He was cuckoo for fox-hunting and did so no matter the weather. In winter, caught up in the thrill of the chase, he would strip naked to continue the pursuit. He enjoyed arising in the middle of the night and, buck naked with only his gun to keep him warm, would go out, ambush ducks, and return to bed.

Stand and deliver.

He owned 700 pairs of hunting boots, 1,000 hats, and 3,000 shirts. He loved pets; he owned 2,000 dogs, as hounds, and some attired in livery, others in costumes. He fed them steak and champagne.

He was, as must now be apparent, a marinated, extravagant thrill seeker. He was hell in the carriage driver's seat, the shortest, most inconsequential ride a feral dash to the finish line. He once invited a parson and doctor to dine at his home one evening. He dressed himself as a highwayman, and, face disguised, rode out and held them up at gun-point, calling "Stand and deliver!"

The list of his eccentric and scandalous behavior is long. We will gloss over the time he rode a bear into a dinner party, and dog-fought a mastiff.

Money ran through his fingers like water. His inheritance went down the drain. He died in debter's prison.

In its review of Memoirs...  the Literary Gazette contrasted Mytton's promise with his sad end:

". . .heir to an immense fortune, gifted by nature with a mind susceptible of noble cultivation, and a body endowed with admirable physical powers with the wretched drunkard who died in a gaol at the age of thirty-eight, a worn-out debauchee and driveling sot" (Literary Gazette, review of Memoirs).

". . . Did the late Mr Mytton really enjoy life amidst all this profusion of expenditure? No. He lacked the art of enjoyment. He was bored and unhappy. There was that about him which resembled the restlessness of the hyena. A sort of pestering spirit egged him on" (Nimrod).

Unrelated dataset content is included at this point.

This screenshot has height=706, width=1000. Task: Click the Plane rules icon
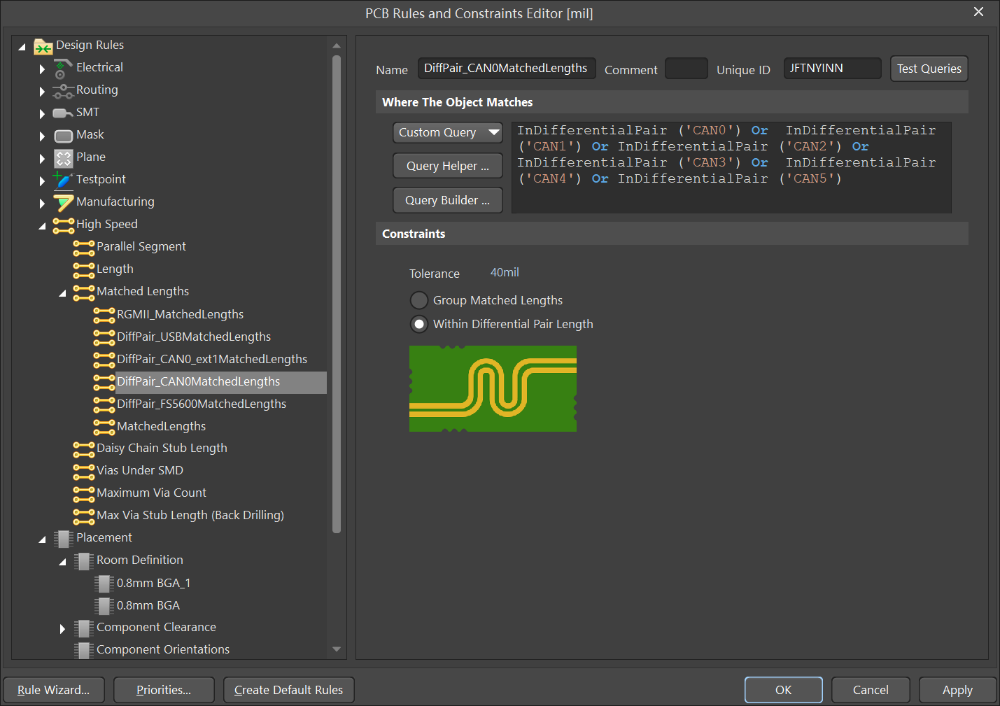tap(62, 157)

Well done. Neck or Nothing.

"When Lockhart said of 'Nimrod' that he could 'hunt like Hugo Meynell and write like Walter Scott,' he was doubtless excited into exaggeration by the pleasure of having hit upon a man who could write of sport without the vulgarity of Egan. 'Nimrod,' whose name was Charles James Apperley, was a man of education, a country squire and a genuine sportsman. Loss of means turned him to literature; he contributed articles on sport to The Sporting Magazine, The Quarterly Review and other journals; but is best known by his two books, The Life of a Sportsman, and Memoirs of the Life of John Mytton, both of which were illustrated with coloured engravings by Alken...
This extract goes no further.